··· Source document

Help with DIFF SNAP

Hi,

I am looking for some help regarding DIFF Snap.
Below is the scenario, I am working on:

I have two Source DBs - A & B. DIFF snap is being used to identify the eligible data for Insert, Update and Delete, and accordingly operations performed in Source B as Target DB.
e.g.
Lets say 10 records are there in A
20 records are there in B
then DIFF will identify 10 records for deletion from B.

Now, the problem I am facing is,
if due to any data issue or connection failure, if no records are coming from Source A, then DIFF is identifying all records from B to flow in the deletion link, which eventually deleting all the data from B.

I dont want this to happen. I want my pipeline to stop/fail, if any such error happend in the source, so that target cannot be empty in any case.
I am using Error Pipeline, which is tracking the error fine but then not stopping the pipeline.

Is there a way, I can track the error and stop the pipeline in such scenarios of connection failure or Data Issue ?

Quick Help will be really appreciated.

Thanks in Advance,
Payal Srivastava

Hi @PayalS

You can try by splitting the pipeline in two pipelines(parent/child).

In the parent pipeline you can add a logic where you will check if there are records coming from Source A or not(ex:count if number of records is bigger than 0).

In the child pipeline you can add the DIFF snap together with Source B.

If there are no records from Source A then do not call the child pipeline(ex: by using Filter Snap that will not proceed pipeline execution and call child pipeline if there are no records on input).

This is just an idea that you can try and check if it works for you.

Regards,
Spiro Taleski

Thanks Spiro for the quick reply. Much Appreciated. :pray:

Yeah, I too thought the same approach, but then in our project we do have a total count of 70 pipelines (which are already created and we identified this bug later). Now, with this change, we will have to modify all 70 pipelines and along with that we will have to create another set of 70 pipelines.

······
··· Exercise material

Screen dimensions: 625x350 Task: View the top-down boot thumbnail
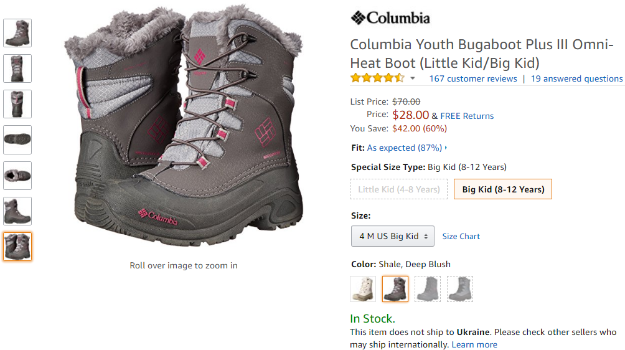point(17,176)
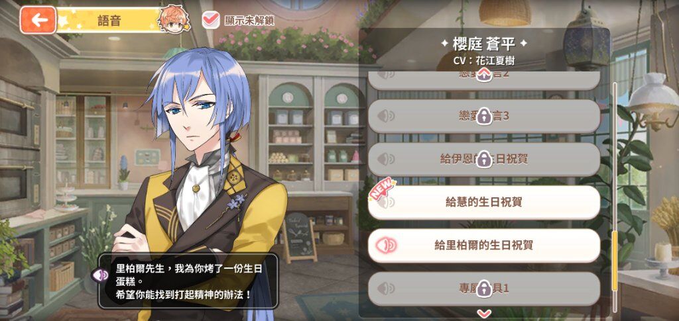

······
··· Exercise material

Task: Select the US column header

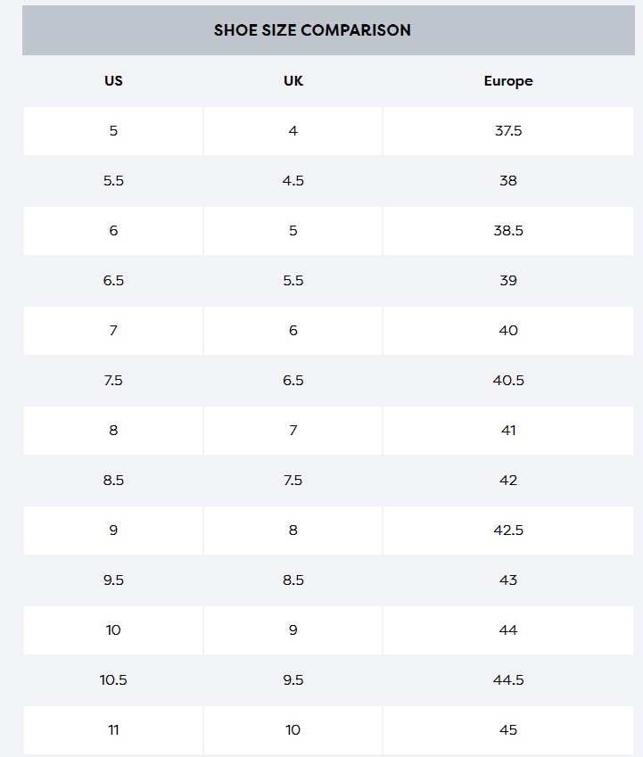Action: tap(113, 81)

······
··· Exercise material

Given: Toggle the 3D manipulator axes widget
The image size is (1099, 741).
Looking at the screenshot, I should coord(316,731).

······

» Challenges
[a] In the DIFF snap thread, how many pipelines does the project have in total?
[b] In the records, change "widget" to "gizmo" in everything from the line containing "Given: Toggle the 3D manipulator axes widget" down to the line containing "Looking at the", and leave all else unchanged. Return only those lines.

» Set of answers
[a] 70 pipelines.

[b]
Given: Toggle the 3D manipulator axes gizmo
The image size is (1099, 741).
Looking at the screenshot, I should coord(316,731).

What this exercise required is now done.